Dr. H. Jack Geiger and the other founders of the Delta Health Center clinic worked with the Mound Bayou community to prioritize health needs. They quickly discovered that community members needed more than traditional medicine: they demanded food, jobs, and housing—linking these to the promotion of health. The clinic included a cooperative farm that grew vegetables for the community, since most of what was grown in the Delta was for commercial consumption. Click HERE to listen to Dr. Geiger talk about his experiences in Mississippi at the National Library of Medicine exhibit on the Delta Health Center.
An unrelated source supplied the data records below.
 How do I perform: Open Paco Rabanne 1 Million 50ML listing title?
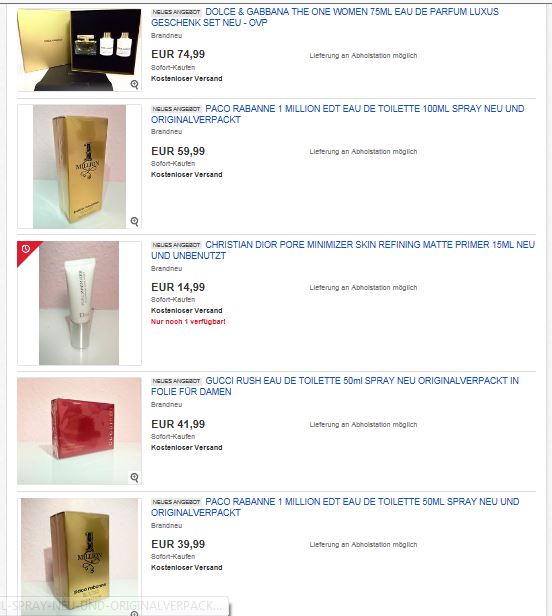click(335, 507)
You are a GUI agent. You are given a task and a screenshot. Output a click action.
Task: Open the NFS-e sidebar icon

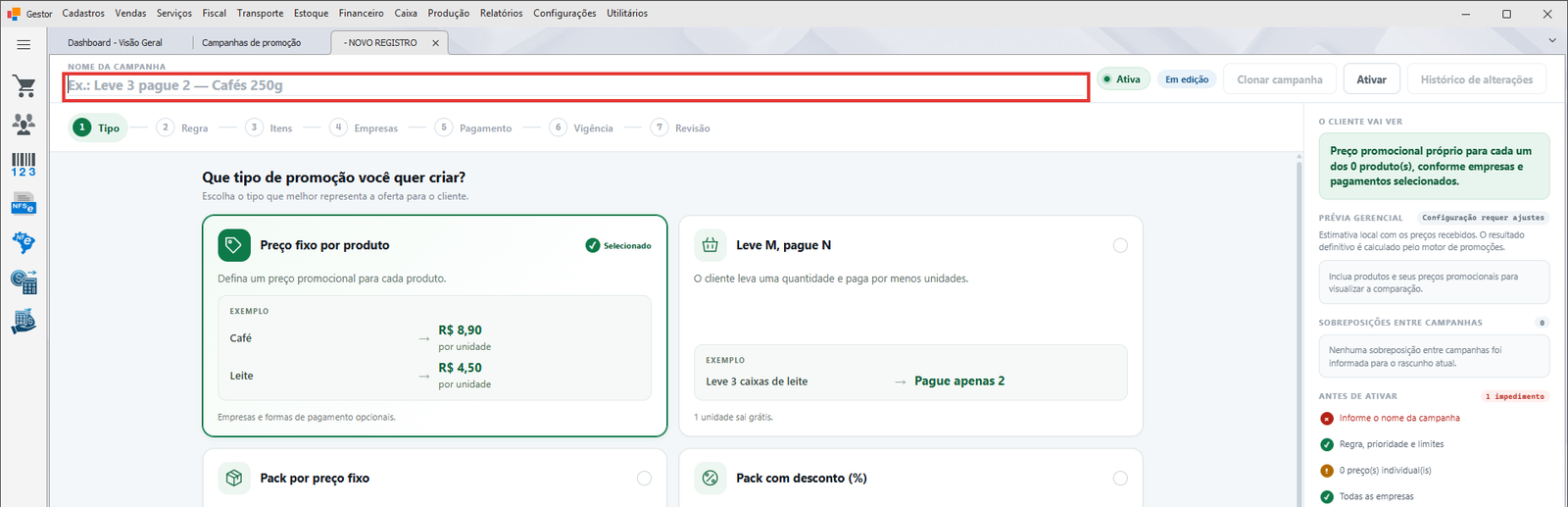pyautogui.click(x=24, y=204)
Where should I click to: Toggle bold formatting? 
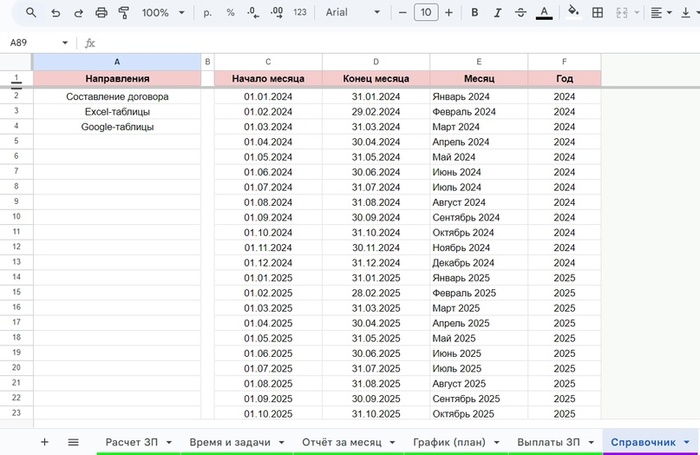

Many historians of social movements have emphasized that the women’s liberation movement emerged from the Civil Rights movement. I also pay attention to this connection, but focus on the use of medicine to achieve social justice goals in both the Civil Rights and women’s liberation movements. In both of these contexts, activists expanded the meaning of medicine in the process.

In the 1980s women’s health movement feminists were also grappling with conversations about race and racism. Since the early 1970s, women of color had been demanding that feminists pay more attention to issues raised by women of color. In the 1970s much of the focus was on sterilization abuse. In the 1980s attention shifted to HIV transmission, safer sex, and AIDS. Dazon Dixon Diallo, one of the only women of color working at the Atlanta Feminist Women’s Health Center in the 1980s, focused on developing a program called the Women with AIDS Partnership Project.

Here is a clip from a talk given by Diallo about her organization SisterLove, which she formed when she left the Atlanta FWHC to more directly address HIV/AIDS:

Clip

Dazon Dixon Diallo. (Click image to watch video).

My book also focuses on Loretta Ross, one of the most important founders of the Reproductive Justice Movement, which sought to broaden the feminist discourse around “choice” to address the systemic problems associated with poverty and discrimination that prevented many women of color from simply choosing to have or not have children. Ross’s work connects back to the Civil Rights efforts in Mound Bayou among MCHR activists and local organizers with the Delta Health Center. Ross, by forging a reproductive justice framework, maintained that health promotion for poor women could not rest on medicine alone.

More Than Medicine: Social Justice and Feminist Movements for Health is the third event in the three part event series, Who Controls Women’s Health?: A Century of Struggle. The series examines key battles over women’s ability to control their bodies, health choices, and fertility. It is developed in collaboration with the Museum of the City of New York and supported by a grant from Humanities New York.